====== Source data ======

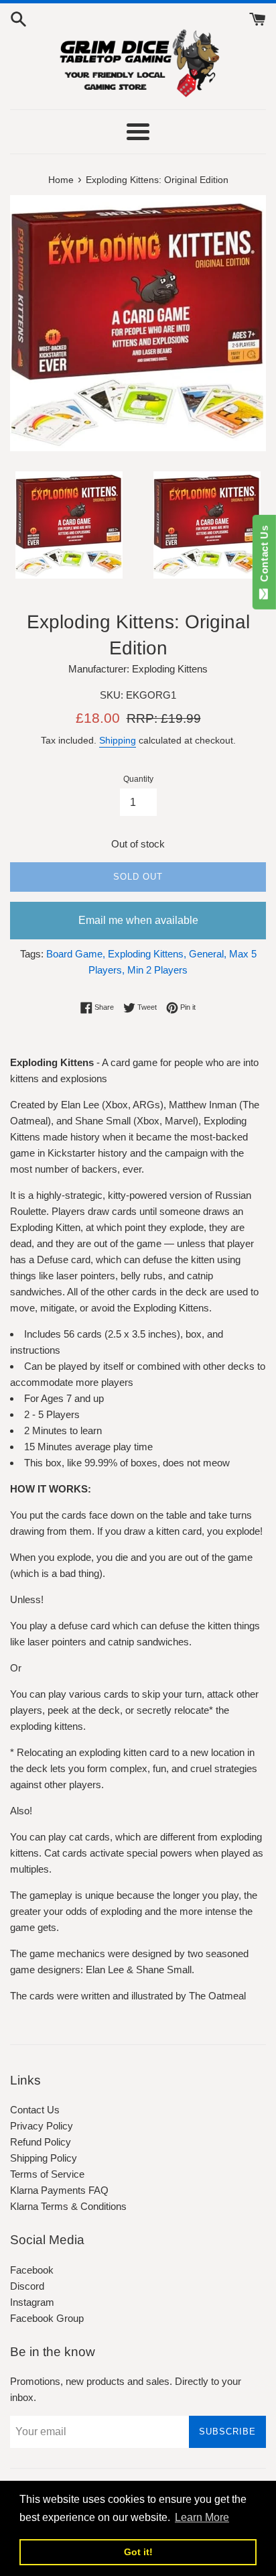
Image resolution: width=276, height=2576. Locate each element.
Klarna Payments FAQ (59, 2190)
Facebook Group (47, 2318)
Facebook (32, 2270)
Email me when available (138, 920)
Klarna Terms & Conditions (68, 2206)
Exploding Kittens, (147, 953)
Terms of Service (47, 2174)
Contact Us (35, 2109)
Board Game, (75, 953)
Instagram (32, 2302)
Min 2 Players (157, 970)
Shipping (117, 740)
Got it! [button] (138, 2551)
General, (207, 953)
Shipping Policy (43, 2158)
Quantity (138, 779)
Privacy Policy (41, 2125)
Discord (27, 2286)
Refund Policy (40, 2142)
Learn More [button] (202, 2517)
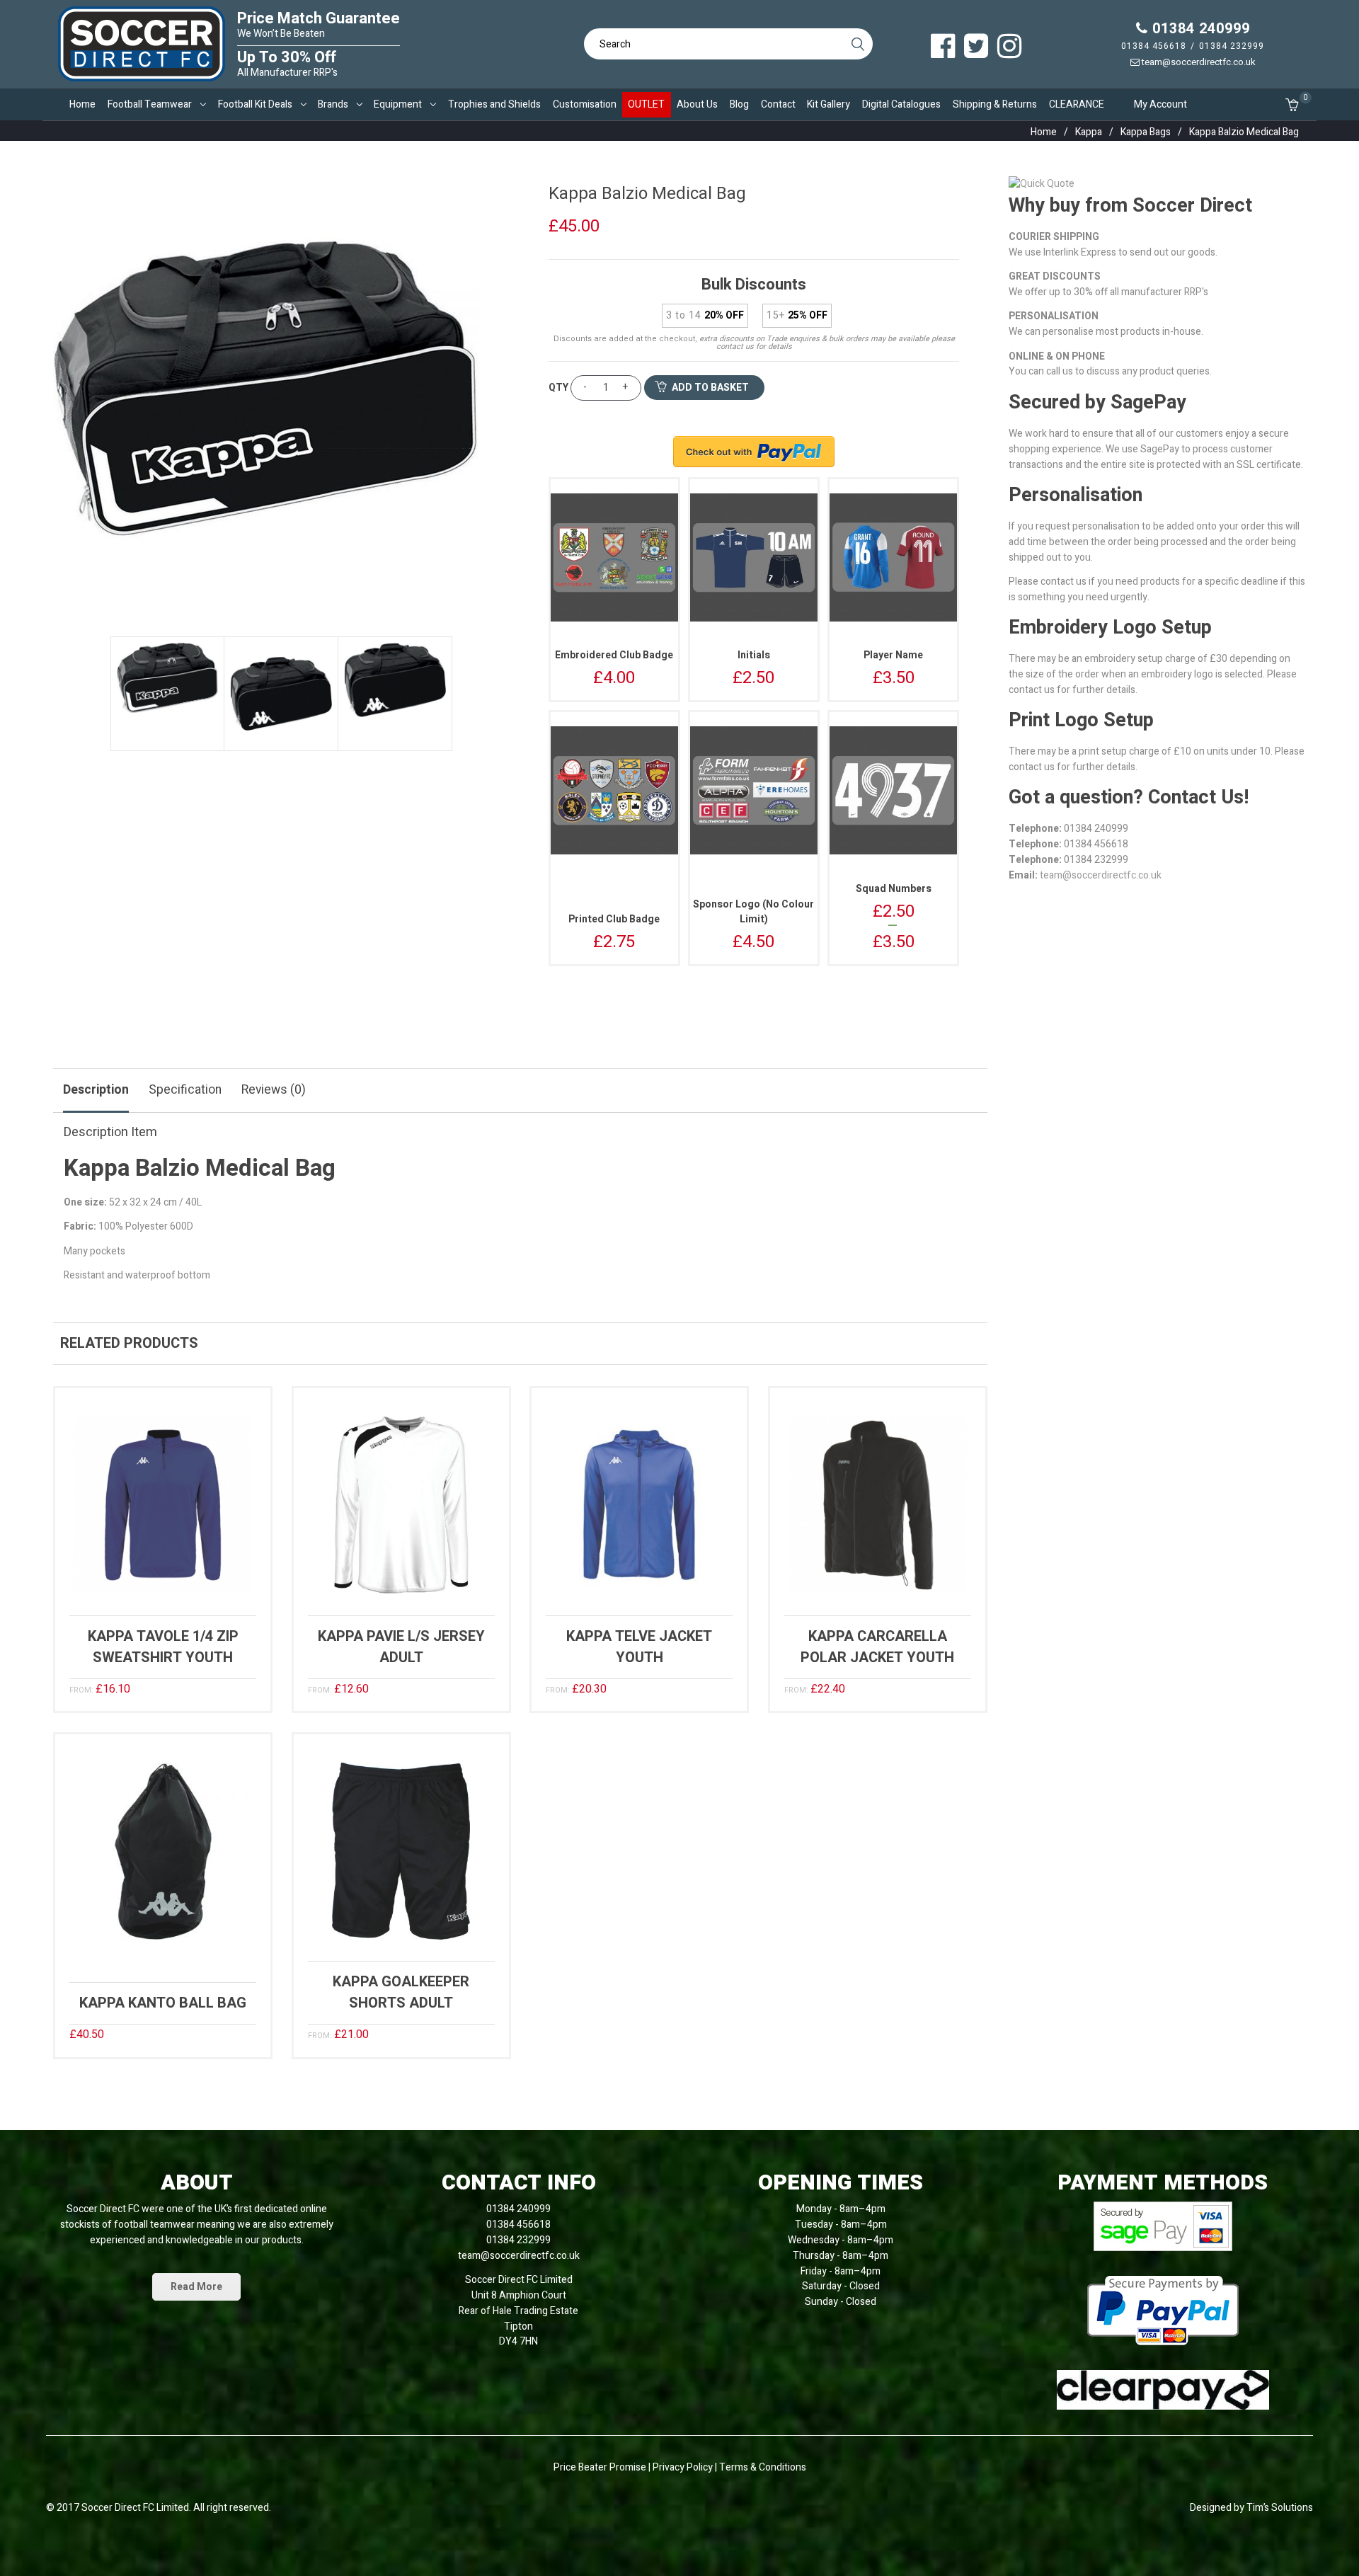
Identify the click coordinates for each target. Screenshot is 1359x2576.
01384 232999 (1231, 46)
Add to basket (710, 387)
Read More (196, 2286)
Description (96, 1090)
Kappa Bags (1145, 132)
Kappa (1088, 132)
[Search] (857, 44)
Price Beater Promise (600, 2467)
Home (1044, 132)
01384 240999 (1199, 28)
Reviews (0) (273, 1090)
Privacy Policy (684, 2467)
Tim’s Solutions (1279, 2507)
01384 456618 (1153, 46)
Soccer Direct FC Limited (135, 2507)
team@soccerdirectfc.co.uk (1198, 62)
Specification (185, 1090)
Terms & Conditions (762, 2467)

======

Exercise:
Show every line in the entries above that contains the string "Klarna".

Solution to this problem:
Klarna Payments FAQ (59, 2190)
Klarna Terms & Conditions (68, 2206)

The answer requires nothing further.